◆ Text to read:
------------------------------------------------

His sexuality is of no concern to anyone else, the thing I'm worried about is being called a irresponsible parent by others. Dunno why it matters though..
They don't know he is gay, they will just think that my dd has a boy to stay over at the age of 14
Surely its ok to be 14 and have male friends?
I remember being 18 and away at university and my then boyfriend visiting me at my digs and the landlady having some elderly female friends around and I remember later, when I was moving out (my landlady was a crackpot) my landlady said to my mum that her friends had said to her, her light is off, they must be having sex.
We werent having sex, we were sleeping together but absolutely not under her roof, I didnt feel comfortable and when I heard what had been said about me I was raging, I thought how dare people make that assumption and just tattle about me.
Just because some people could have sex, doesnt mean they are going to be doing it.
Dare I say it, if jumping to conclusions is what this group of parents do, they dont sound much like friends to me.0 -
thatgirlsam wrote: »Oh sorry, it's just that you said other people who are MORE homophobic/judgemental than ME!

------------------------------------------------

◆ Exercise requirements:
- A) From the sleepover post, repeat the passage starting with "His sexuality is" and going on through "it matters though..".
- B) Please carry on the sleepover post from the point where it stops.

◆ Source material:

------------------------------------------------

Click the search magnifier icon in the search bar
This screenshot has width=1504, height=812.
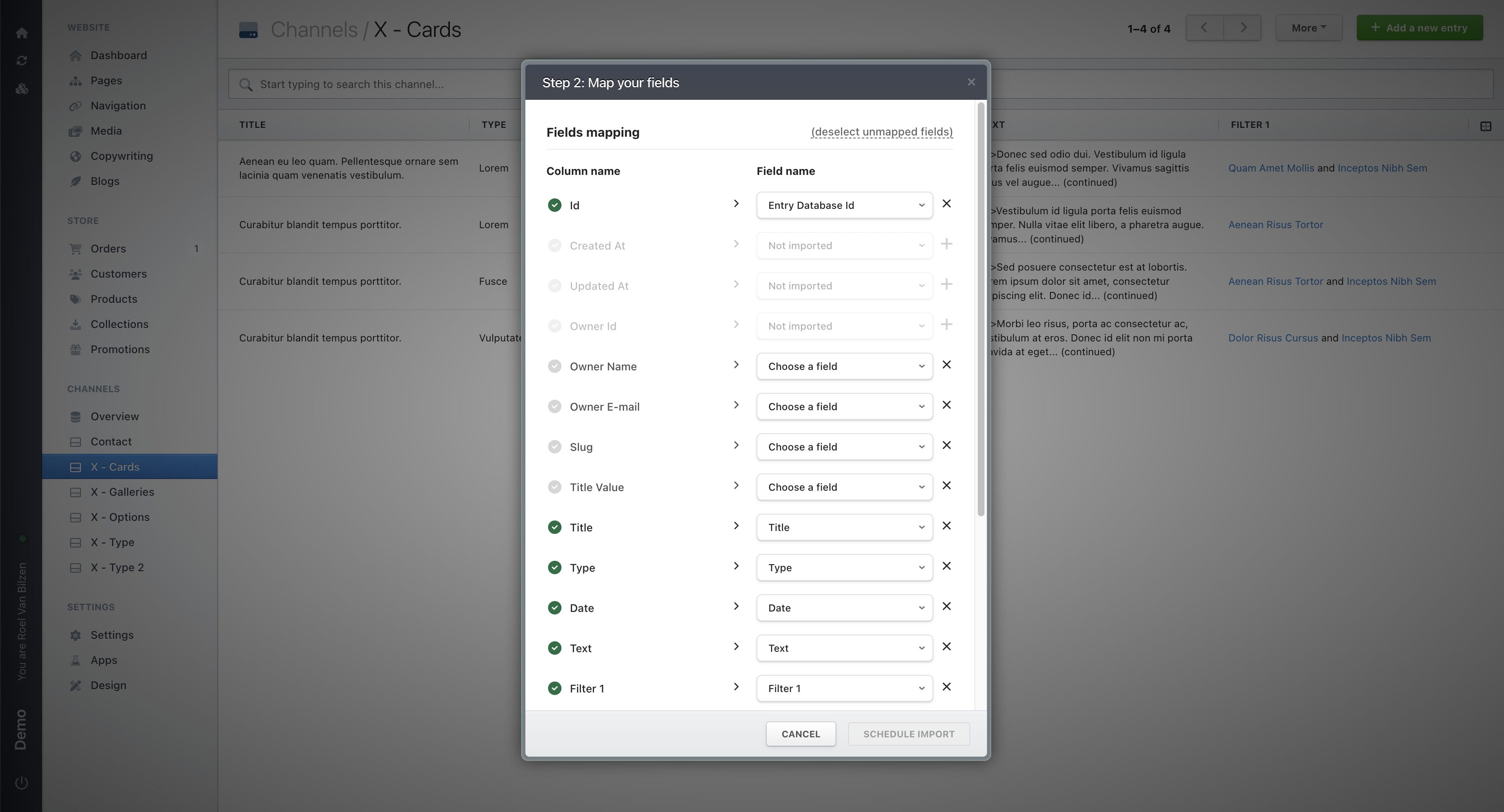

------------------------------------------------

◆ Exercise results:
- A)
His sexuality is of no concern to anyone else, the thing I'm worried about is being called a irresponsible parent by others. Dunno why it matters though..

- B)
I would be sad if you thought that!
I can see the mixup, but if you're not homophobic at all then there are lots of people who are more homophobic than you, see what I mean?
Now that we know the boy has come out as gay, I really think there's absolutely no need to worry about any 'experimenting' going on. It takes a lot of courage to come out so young, he's made a public declaration that he's attracted to boys, not girls. Most gay men have absolutely zero desire to do any experimenting with girls.0 -
thatgirlsam wrote: »What about if it was just the 2 of them?
His sexuality is of no concern to anyone else, the thing I'm worried about is being called a irresponsible parent by others. Dunno why it matters though..
They don't know he is gay, they will just think that my dd has a boy to stay over at the age of 14
"X and Y are friends, I'm pleased my daughter has established a tight knit group of friends and I wouldn't dream of treating any of them differently for any reason."
Repeat as necessary!0 -
Really? My friends and I were like dogs on heat at that age!
hormones running riot! But as I said earlier in the thread, a mixed sleepover under our parents' roof with them present was not where we would have been likely to do our experimentation.
Yes really. I didnt sleep with someone until I was almost 19 and that was the first person that I had been sexually active with, apart from the odd kiss with someone.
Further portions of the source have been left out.